Sarkis (2021) New developments in pharmaceutical production and delivery are required to meet the growing demand for medicinal products with intricate and individualized characteristics. In order to make manufacturing processes more nimble, responsive, and repeatable, digital technologies are being used to facilitate communication between process units, plants, and distribution nodes. This article delves into the topic of how sensitive and new treatments are changing the game in the pharmaceutical sector. The pharmaceutical industry's supply chain architecture and operations, as well as new research directions in pharmaceutical production, are summarized here. We categories biologics as either patient-specific or non-specific, and we go over the current difficulties and potential benefits of both small molecules and biologics. Finally, we discuss how process systems engineering supports pharmaceutical distribution and manufacturing strategies by providing decision-making tools that help businesses reap the advantages of digitalization.

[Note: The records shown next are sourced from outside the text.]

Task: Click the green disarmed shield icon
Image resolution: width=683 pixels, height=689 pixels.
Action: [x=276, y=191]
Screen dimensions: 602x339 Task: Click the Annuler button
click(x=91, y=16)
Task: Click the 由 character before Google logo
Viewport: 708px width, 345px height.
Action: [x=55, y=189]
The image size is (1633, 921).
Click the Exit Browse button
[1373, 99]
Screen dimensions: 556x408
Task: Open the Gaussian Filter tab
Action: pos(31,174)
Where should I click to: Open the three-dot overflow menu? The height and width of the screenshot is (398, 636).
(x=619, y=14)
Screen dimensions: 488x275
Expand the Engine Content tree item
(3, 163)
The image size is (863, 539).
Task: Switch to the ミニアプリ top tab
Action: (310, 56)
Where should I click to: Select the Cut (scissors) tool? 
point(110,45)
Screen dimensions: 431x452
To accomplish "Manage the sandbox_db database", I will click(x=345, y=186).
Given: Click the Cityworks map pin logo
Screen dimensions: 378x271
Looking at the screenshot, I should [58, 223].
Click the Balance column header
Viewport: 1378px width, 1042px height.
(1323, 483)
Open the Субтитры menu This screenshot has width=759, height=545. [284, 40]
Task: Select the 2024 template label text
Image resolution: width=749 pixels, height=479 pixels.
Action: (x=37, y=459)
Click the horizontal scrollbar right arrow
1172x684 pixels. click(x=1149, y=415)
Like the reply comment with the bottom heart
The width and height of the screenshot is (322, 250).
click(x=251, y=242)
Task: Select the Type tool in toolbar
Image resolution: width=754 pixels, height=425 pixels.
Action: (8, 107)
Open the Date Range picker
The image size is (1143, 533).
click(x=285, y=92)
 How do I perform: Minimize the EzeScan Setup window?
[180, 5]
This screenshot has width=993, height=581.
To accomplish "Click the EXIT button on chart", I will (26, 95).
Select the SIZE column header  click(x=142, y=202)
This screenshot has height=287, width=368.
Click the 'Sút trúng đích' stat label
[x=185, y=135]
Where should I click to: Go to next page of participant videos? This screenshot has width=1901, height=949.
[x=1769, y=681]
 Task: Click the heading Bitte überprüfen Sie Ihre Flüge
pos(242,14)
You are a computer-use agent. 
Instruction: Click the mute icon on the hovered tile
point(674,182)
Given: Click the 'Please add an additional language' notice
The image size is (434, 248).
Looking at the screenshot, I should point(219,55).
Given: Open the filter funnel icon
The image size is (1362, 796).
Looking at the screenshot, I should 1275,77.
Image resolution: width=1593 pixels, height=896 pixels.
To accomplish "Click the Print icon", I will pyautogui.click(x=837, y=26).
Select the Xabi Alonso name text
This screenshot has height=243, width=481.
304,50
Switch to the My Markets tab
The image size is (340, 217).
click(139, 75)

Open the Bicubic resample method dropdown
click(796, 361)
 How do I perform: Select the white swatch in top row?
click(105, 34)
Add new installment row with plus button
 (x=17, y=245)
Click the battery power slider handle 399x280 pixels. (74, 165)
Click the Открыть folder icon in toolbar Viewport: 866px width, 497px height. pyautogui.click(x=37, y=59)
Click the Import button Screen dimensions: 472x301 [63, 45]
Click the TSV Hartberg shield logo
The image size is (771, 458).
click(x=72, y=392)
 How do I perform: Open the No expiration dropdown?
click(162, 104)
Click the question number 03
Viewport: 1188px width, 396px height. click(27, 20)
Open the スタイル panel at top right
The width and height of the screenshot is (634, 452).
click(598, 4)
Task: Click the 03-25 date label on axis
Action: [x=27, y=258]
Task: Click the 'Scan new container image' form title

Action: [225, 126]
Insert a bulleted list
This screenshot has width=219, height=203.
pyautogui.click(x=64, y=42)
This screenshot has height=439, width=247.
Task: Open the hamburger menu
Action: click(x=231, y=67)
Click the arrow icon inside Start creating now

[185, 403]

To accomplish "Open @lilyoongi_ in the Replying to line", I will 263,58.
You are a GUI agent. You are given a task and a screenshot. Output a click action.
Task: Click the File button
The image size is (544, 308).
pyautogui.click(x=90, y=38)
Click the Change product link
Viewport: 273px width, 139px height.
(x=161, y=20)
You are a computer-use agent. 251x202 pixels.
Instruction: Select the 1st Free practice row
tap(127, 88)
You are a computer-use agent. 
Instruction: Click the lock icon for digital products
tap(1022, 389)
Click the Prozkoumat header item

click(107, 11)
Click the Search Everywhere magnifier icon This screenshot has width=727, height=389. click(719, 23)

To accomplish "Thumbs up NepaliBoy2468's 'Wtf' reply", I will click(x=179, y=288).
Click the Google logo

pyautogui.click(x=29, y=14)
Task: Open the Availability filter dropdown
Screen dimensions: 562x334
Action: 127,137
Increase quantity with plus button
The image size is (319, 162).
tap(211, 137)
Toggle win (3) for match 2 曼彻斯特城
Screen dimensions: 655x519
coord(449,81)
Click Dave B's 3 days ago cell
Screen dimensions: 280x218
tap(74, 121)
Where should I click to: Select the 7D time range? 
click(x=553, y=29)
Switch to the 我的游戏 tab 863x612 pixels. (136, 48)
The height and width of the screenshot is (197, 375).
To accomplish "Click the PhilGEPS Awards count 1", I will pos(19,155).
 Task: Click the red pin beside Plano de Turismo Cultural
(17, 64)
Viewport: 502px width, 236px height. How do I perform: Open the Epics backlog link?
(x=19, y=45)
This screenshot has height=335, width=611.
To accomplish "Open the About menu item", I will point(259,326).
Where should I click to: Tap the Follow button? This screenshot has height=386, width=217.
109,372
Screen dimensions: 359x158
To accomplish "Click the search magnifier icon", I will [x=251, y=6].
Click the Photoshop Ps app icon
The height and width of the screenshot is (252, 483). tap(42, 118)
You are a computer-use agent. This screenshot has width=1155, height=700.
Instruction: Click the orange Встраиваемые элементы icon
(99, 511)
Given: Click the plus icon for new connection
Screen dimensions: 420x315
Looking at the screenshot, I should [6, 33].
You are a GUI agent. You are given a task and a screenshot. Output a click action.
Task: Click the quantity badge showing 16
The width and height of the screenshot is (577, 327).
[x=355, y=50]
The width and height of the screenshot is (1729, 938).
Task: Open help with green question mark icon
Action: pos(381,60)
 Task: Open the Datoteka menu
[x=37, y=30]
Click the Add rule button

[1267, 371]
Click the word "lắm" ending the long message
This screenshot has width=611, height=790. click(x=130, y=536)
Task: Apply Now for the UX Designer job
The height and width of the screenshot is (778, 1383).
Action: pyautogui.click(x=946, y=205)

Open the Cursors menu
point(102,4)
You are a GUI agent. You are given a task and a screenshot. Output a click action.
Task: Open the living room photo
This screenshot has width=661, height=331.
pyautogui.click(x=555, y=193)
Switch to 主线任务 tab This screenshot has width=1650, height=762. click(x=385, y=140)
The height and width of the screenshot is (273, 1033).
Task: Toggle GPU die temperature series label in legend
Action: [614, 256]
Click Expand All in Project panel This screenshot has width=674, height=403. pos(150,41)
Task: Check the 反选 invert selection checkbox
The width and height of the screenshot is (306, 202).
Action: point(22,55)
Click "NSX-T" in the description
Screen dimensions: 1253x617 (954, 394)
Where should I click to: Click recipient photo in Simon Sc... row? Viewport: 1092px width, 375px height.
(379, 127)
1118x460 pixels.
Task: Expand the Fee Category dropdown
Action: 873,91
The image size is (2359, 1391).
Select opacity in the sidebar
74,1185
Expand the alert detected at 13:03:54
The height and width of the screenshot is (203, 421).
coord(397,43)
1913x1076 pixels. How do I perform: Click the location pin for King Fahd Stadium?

CHALLENGES IN PARENTRAL FORMULATION DEVELOPMENT:

The primary objective of developing various parenteral dosage forms is to ensure that the drug substances and excipients are compatible with one another, preventing the development of any new impurities through degradation or the creation of a chemical entity between the drug substances and excipients.

The drug ingredient in the product must be soluble and include a certain number of surfactants or prodrug, or utilise a solubility enhancer like cyclohexdrin, for the drug product to have a shelf life.

 Last but not least, the parenteral preparations' properties should guide the sterilization technique selection. For example, sterilization by heat steam is appropriate for solutions that are mostly water, but dry heat is more appropriate for solutions that are mostly solid, but in any event, the main containers may provide justification for this. It shows decision trees for choosing a sterilization method for items that are either water-based or include non-water-based solutions, such as semi-solid or dry powder.

 By conducting validation experiments with the appropriate biological markers, we can assess the efficacy of the sterilization procedure and guarantee an Assurance Sterility level (ASL) of 10-64.

 RAW MATERIALS- SELECTION CRITERIA

It is crucial to understand the physiochemical characteristics of the active medicinal component. The main structure of biotechnology products, including solubility, molecules, water content, impurity kinds, and crystal structure, may be described using this knowledge. The secondary, tertiary, and quaternary structures can also be determined. In Q6A advice, it is specified what kinds of tests fall under these requirements.

For instance, although choosing the correct polymorph could shorten mixing times or cause other process variations, crystal shape might affect solubility, which is a problem for most small molecule products. Because solubility affects bioavailability, dosage and effectiveness in a solution may be unpredictable.

The raw material selection process also involves agonizing over the excipient choices. It is important to consider the use case while discussing API compatibility. Selecting it should be done with its intended purpose in mind. Antimicrobials, bulking agents, stabilizers, antioxidants, tonicity adjusters, and buffers are all on the list of excipients. The formulator or other characteristics should influence the viscosity.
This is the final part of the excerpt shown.